Interleaving vs A/B Testing Trade-offs
WHAT INTERLEAVING GIVES YOU
Speed: 50-100x faster statistical significance. What takes 4 weeks in A/B testing takes 2-5 days with interleaving. Efficiency: Uses the same user as their own control, eliminating between user variance. Iteration velocity: Test more ranking hypotheses per quarter because each experiment takes days instead of weeks.
WHAT INTERLEAVING DOES NOT GIVE YOU
Absolute impact: You learn Model A is preferred over Model B, but not by how much CTR or revenue actually changes. Delayed outcomes: Interleaving runs for days, too short to measure delayed conversions like subscriptions or repeat purchases.
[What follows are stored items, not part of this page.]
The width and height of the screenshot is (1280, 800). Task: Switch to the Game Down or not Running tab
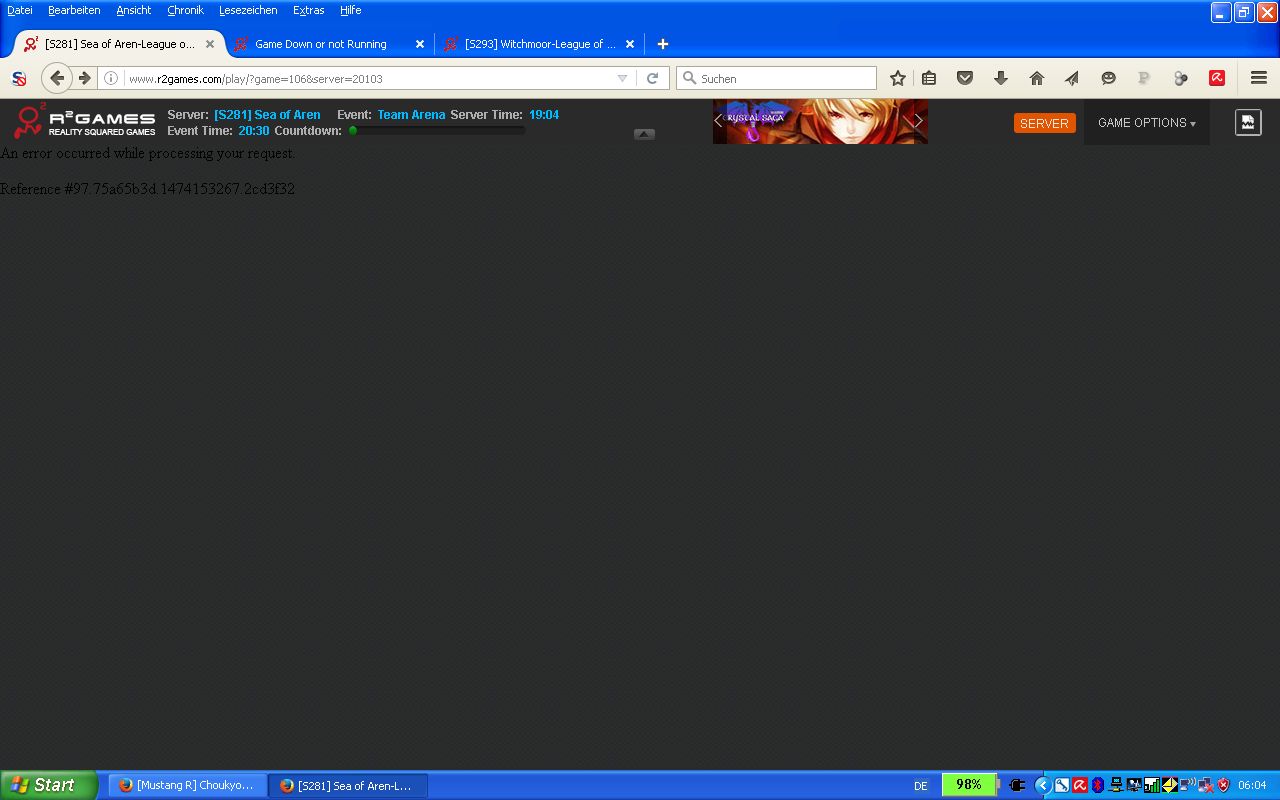click(x=321, y=44)

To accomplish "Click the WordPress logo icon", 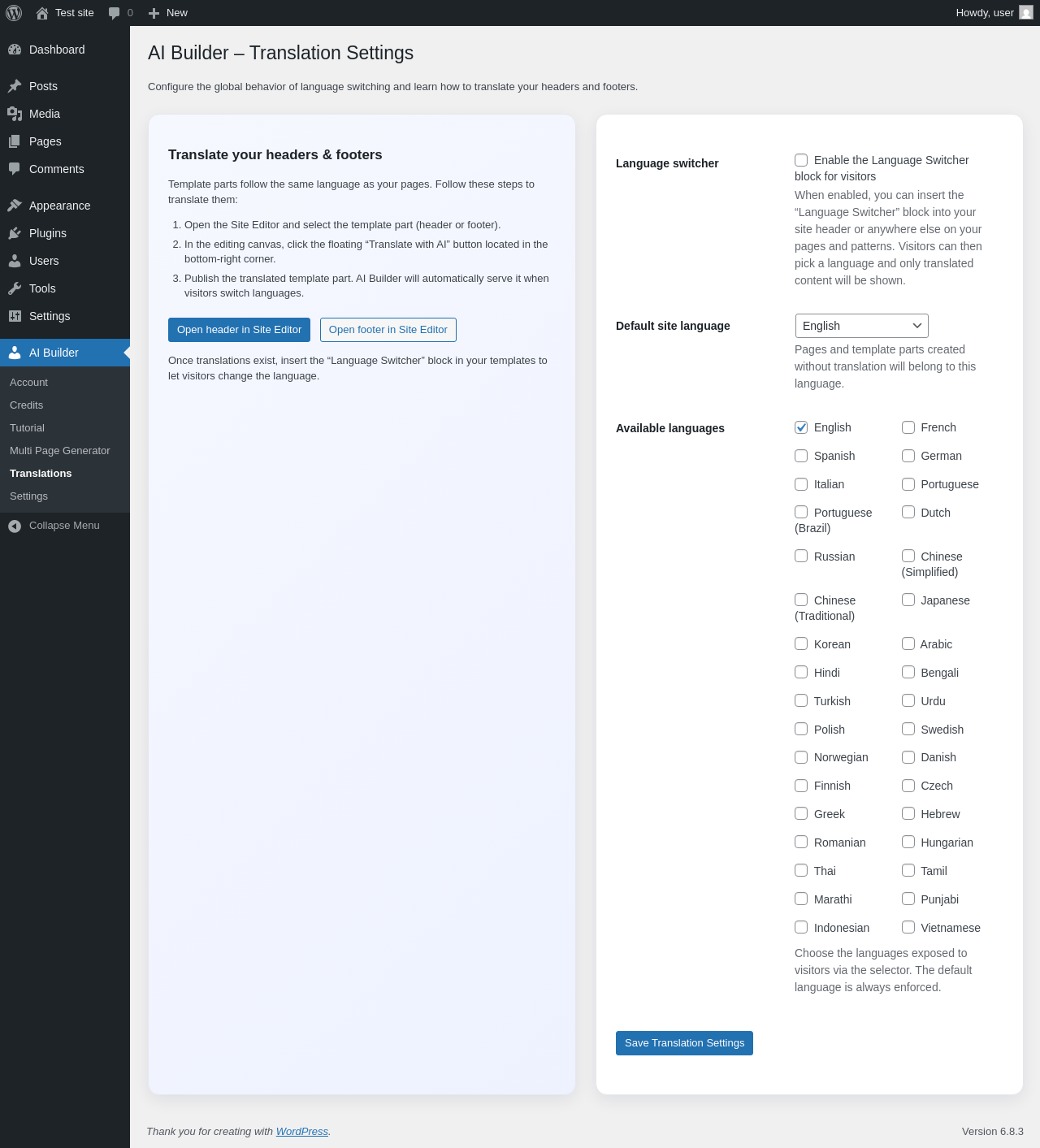I will pyautogui.click(x=14, y=13).
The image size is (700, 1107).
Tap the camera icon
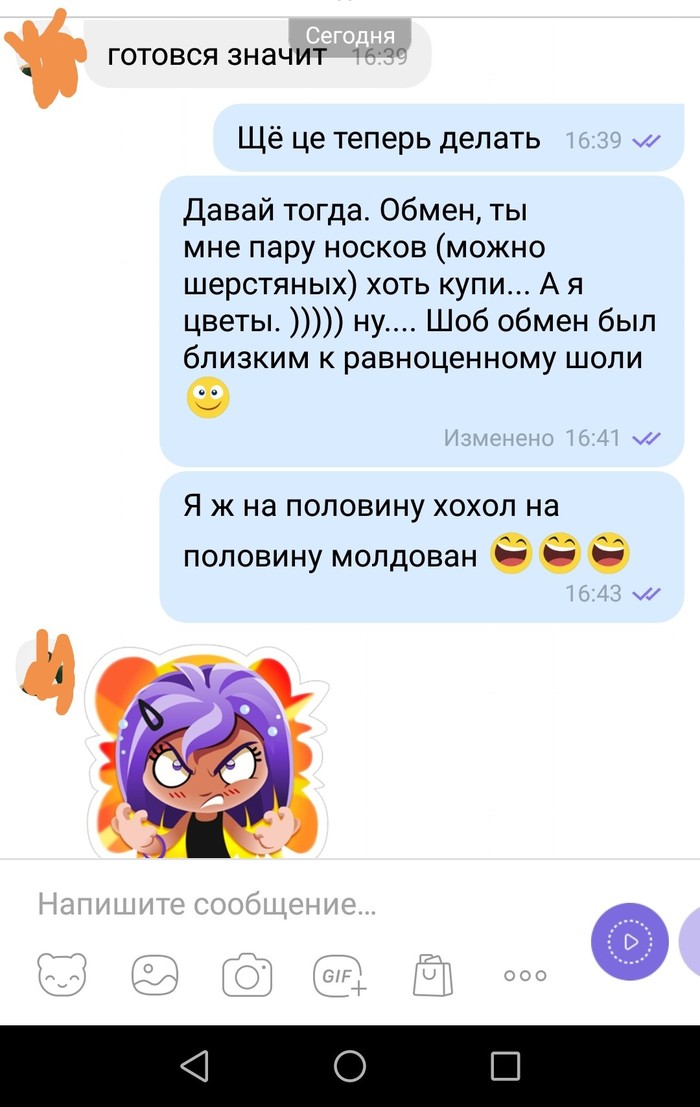247,975
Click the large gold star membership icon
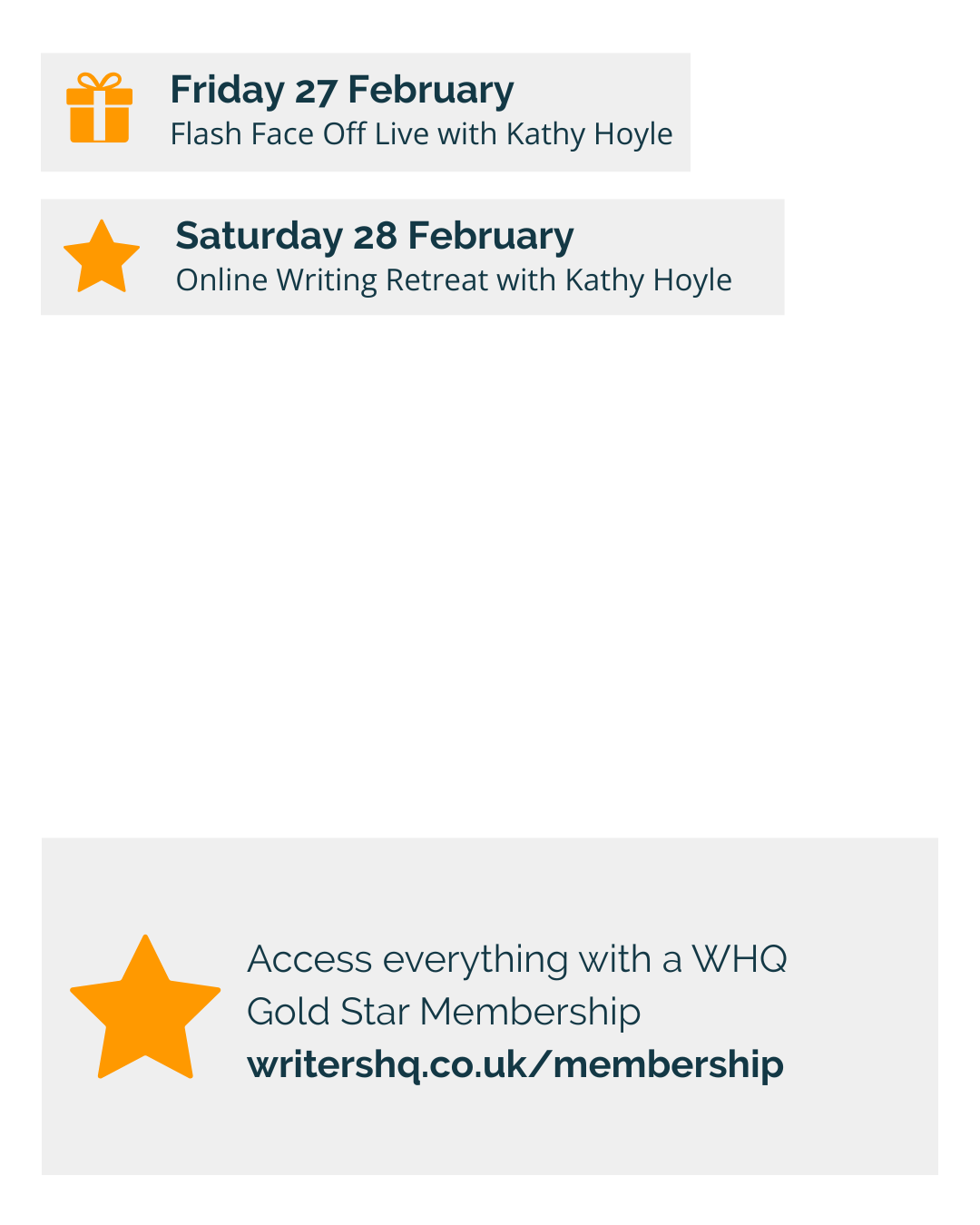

Business metrics: Guardrail metrics like page load time, error rates, or revenue require traditional A/B testing with full traffic exposure.
THE THREE STAGE FUNNEL
Production ML teams typically use a three stage evaluation funnel:
Stage 1: Offline metrics (NDCG, MRR) filter 90% of candidates in hours with zero production traffic.
Stage 2: Interleaving ranks the remaining 10% in 2-5 days with 5-20% of traffic.
Stage 3: A/B testing validates the top 1-2 winners over 2-4 weeks with full traffic exposure.
WHEN TO SKIP INTERLEAVING
Skip interleaving when: (1) Models are very different and blending creates incoherent results. (2) You need diversity or fairness constraints that apply to the entire result slate. (3) Your metric requires weeks of observation (subscription retention). (4) You are testing UI changes that affect user browsing behavior independent of ranking.